◆ Stated goal: Edit the part of the records that opens with the line containing "The width and height of the screenshot is (952, 766)." and closes with the line containing "(x=1035, y=190)": write those lines out again with "heart" changed to "star" and nothing else altered.

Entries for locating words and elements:
>> START
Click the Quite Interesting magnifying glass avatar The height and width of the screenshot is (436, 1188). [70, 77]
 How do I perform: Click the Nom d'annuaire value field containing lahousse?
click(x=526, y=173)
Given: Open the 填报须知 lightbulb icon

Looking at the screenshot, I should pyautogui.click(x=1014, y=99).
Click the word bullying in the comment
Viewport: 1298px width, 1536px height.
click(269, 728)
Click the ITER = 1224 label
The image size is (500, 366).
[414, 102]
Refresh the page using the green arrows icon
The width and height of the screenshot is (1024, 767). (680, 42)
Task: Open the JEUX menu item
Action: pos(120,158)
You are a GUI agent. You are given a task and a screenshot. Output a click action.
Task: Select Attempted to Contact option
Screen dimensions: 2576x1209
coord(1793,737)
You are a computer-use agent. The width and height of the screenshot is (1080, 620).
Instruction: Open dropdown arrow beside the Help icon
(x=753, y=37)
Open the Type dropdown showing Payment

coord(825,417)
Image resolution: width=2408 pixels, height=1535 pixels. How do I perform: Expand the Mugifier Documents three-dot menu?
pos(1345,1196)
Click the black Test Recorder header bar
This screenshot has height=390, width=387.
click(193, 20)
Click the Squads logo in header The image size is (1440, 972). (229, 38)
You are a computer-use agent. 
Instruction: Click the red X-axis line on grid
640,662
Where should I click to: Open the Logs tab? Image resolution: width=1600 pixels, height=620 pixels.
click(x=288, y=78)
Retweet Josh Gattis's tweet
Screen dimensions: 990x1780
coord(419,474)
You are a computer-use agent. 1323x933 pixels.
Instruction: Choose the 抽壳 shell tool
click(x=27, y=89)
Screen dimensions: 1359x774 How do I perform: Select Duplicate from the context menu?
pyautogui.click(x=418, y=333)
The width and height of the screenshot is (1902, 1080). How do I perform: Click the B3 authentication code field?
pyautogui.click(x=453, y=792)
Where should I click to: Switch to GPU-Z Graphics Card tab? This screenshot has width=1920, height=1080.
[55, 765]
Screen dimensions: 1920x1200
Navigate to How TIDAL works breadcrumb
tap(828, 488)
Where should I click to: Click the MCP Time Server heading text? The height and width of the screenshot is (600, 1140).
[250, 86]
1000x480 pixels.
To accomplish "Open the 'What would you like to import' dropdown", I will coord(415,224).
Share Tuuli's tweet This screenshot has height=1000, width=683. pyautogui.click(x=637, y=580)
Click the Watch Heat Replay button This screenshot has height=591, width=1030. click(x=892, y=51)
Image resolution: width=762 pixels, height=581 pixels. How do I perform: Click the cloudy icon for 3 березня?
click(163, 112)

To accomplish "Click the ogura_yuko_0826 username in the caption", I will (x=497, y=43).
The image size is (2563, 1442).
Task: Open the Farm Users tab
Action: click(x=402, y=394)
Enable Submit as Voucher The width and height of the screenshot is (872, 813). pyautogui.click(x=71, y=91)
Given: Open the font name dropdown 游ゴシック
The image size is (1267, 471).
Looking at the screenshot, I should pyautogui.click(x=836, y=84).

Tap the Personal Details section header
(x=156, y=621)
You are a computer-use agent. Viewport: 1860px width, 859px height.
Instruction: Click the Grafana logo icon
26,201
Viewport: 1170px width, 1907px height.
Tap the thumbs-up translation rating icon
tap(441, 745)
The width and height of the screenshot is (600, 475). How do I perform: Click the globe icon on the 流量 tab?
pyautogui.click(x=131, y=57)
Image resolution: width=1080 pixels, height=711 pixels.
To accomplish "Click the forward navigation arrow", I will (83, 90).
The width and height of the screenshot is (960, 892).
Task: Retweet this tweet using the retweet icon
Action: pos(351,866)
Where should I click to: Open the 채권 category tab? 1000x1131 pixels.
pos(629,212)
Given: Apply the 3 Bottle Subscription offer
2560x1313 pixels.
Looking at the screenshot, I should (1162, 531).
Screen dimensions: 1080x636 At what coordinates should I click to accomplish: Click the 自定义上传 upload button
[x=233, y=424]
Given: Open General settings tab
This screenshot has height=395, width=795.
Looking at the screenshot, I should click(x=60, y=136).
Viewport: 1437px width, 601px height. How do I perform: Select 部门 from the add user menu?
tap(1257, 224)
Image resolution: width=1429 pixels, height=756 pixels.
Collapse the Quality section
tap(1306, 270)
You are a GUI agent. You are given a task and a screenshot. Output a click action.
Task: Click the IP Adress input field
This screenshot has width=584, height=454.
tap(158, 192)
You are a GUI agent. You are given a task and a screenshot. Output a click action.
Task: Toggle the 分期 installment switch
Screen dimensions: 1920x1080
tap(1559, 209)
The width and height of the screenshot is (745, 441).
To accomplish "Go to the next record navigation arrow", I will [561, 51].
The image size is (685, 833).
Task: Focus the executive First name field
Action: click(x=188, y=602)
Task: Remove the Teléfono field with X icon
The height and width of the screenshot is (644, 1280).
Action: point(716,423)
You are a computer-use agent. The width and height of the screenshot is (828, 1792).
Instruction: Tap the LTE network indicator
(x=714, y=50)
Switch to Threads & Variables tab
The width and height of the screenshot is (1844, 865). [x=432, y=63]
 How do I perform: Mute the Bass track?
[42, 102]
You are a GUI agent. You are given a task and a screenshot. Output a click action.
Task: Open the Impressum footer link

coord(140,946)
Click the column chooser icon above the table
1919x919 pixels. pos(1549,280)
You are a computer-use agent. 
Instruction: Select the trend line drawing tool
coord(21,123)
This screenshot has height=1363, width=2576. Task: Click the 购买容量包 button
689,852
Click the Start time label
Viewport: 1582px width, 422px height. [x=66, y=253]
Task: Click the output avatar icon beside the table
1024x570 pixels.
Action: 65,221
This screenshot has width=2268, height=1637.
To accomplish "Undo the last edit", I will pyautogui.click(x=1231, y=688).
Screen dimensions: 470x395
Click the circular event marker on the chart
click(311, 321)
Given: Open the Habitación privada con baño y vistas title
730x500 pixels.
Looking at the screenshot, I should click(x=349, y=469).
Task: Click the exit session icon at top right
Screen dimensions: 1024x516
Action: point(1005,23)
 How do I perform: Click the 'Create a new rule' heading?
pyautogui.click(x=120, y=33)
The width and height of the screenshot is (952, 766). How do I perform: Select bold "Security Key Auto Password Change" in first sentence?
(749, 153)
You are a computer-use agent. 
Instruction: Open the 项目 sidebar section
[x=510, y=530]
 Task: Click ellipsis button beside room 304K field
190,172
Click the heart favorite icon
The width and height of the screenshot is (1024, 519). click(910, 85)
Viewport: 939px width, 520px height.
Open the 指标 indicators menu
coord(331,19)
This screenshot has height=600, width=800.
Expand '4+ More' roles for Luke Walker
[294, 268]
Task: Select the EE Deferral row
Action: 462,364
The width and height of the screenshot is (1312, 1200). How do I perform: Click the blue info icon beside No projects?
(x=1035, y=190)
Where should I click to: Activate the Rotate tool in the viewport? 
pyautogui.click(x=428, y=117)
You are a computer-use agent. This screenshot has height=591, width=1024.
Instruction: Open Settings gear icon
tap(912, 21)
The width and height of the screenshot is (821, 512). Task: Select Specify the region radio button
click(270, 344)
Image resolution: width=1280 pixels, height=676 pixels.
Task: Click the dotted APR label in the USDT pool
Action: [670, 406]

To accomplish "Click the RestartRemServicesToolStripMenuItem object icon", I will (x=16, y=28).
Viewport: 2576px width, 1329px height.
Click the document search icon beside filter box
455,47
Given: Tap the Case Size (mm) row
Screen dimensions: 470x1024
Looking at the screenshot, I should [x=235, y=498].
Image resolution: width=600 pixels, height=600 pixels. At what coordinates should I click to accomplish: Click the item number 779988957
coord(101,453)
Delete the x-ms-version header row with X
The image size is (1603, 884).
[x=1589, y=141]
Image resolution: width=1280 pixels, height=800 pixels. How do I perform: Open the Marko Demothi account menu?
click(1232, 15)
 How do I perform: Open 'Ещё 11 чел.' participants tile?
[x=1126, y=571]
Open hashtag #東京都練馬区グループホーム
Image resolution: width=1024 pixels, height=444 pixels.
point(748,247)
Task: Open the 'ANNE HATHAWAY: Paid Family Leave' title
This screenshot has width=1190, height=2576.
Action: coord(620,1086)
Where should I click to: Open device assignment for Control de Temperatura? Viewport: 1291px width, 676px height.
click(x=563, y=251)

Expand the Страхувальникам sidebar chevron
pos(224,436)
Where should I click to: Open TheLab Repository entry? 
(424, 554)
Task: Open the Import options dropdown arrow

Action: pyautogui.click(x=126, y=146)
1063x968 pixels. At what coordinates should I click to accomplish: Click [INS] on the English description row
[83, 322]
>> END
◆ Result of the task:
The width and height of the screenshot is (952, 766). How do I perform: Select bold "Security Key Auto Password Change" in first sentence?
(749, 153)
You are a computer-use agent. 
Instruction: Open the 项目 sidebar section
[x=510, y=530]
 Task: Click ellipsis button beside room 304K field
190,172
Click the star favorite icon
The width and height of the screenshot is (1024, 519). click(910, 85)
Viewport: 939px width, 520px height.
Open the 指标 indicators menu
coord(331,19)
This screenshot has height=600, width=800.
Expand '4+ More' roles for Luke Walker
[294, 268]
Task: Select the EE Deferral row
Action: 462,364
The width and height of the screenshot is (1312, 1200). How do I perform: Click the blue info icon beside No projects?
(x=1035, y=190)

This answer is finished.